Exercise ▸
From the material below, extract the lines starting at the line containing "872x609 pixels. Task: Open" and ending at the line containing "[x=430, y=12]", and reproduce them unchanged. Leave the pictures out of your answer.

Data entries ▸

⟨

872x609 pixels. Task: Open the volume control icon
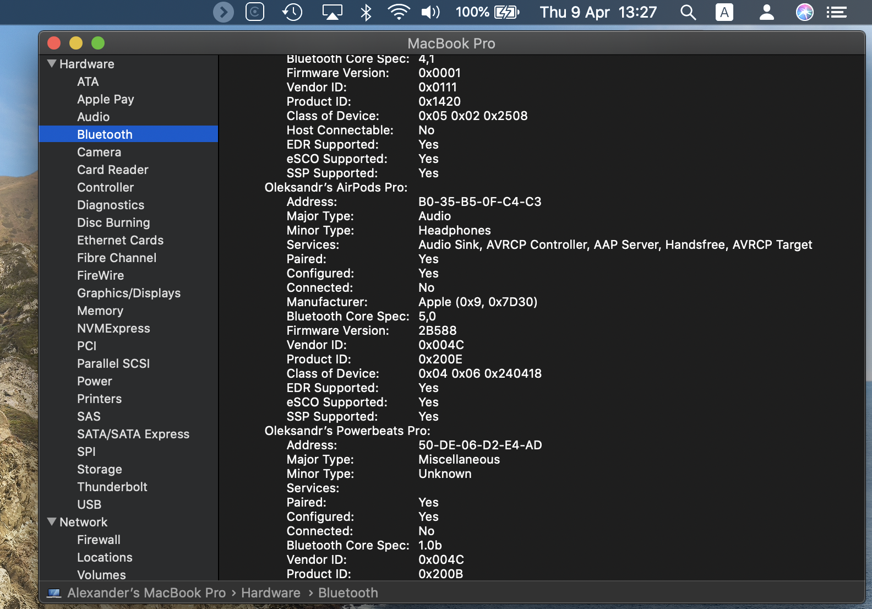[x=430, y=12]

⟩
⟨

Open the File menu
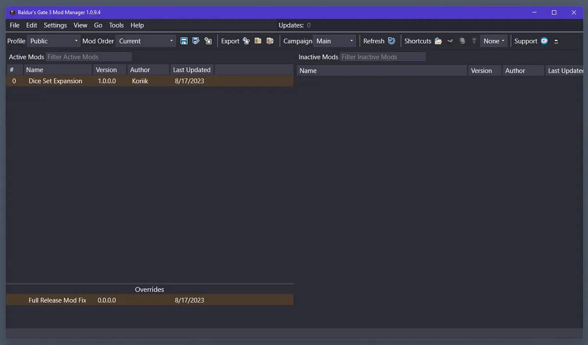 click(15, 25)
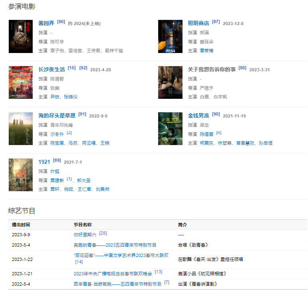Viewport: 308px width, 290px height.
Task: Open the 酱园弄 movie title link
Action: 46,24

⟩

Final result ▸
872x609 pixels. Task: Open the volume control icon
[x=430, y=12]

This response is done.